Work to do:
A. In the market segment analysis, why was January not as bearish for the EWZ as it could have been?
B. Pick up the market segment analysis after its final sentence and keep writing it.

Source passage:
┄┄┄┄┄┄┄┄┄┄

This week we analyze four key market segments -- Brazil via its the iShares MSCI Brazil Index ETF (EWZ), the semiconductor sector via the Semiconductor HLDRs (SMH), the dollar via the PowerShares Dollar Bullish ETF (UUP), and financials via Bank of America (BAC) and Wells Fargo (WFC). Each write-up is accompanied by a link to Mike's video chart analysis.

Starting with the EWZ, the chart analysis shows that while January was a destructive month, taking out three months' worth of action and closing near the low, it is not as bearish a situation as it could have been, as the high for the month did not take out the high for December. Had the EWZ made a new high and then reversed, it would have had a major downside reversal.

This is still a nasty chart, but for me the likelihood that this is a major decline that starts a bear market in the EWZ is less likely than this is a correction of the bull move in the EWZ. You can't step in front of the train right now, as there's been a lot of damage, but I would be looking for continued accumulation somewhere in the 60-58 target zone in the upcoming weeks or months. That's the area between the 36-month moving average at 63 1/2 and 12-month at 57.75, considerably lower than where the EWZ is now but a window of opportunity, nonetheless.

┄┄┄┄┄┄┄┄┄┄

Source material:
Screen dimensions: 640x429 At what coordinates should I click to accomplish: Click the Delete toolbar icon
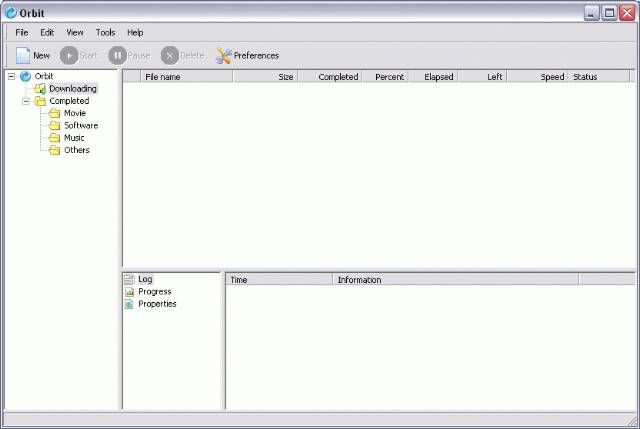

┄┄┄┄┄┄┄┄┄┄

Expected outputs:
A. The month's high did not take out December's high.

B.
See EWZ video analysis at http://www.mptrader.com/chartsofweek/7/

The SMH, on the other hand, had a major reversal in January. Not only did it close well lower on the month (opening at 28.35 and closing at 24.76 near the low), it reversed from a new high it had made, at 28.72, for the entire upmove from November 2008.

In addition, the trendline from the Mar 2009 low through the Jan 2010 high was broken at about 25.85-25.90. In addition, the 36-month moving average also was an impediment to upside continuation, retaining the moving in December and again in January, and in the future will be a serious resistance plateau for the semiconductors.

With a Jan close at 24.76, the next level is around 24 1/2 down to 23.00, with Nov & Oct provide support in the 24.10 to 23.00 area, where the 12-month moving average is rising. My sense is the semis have reversed trend completely, which is to say the entire up-channel ahs been broken and reversed, and we're going to retrace most of it, especially if lower support in the 20.00 is broken.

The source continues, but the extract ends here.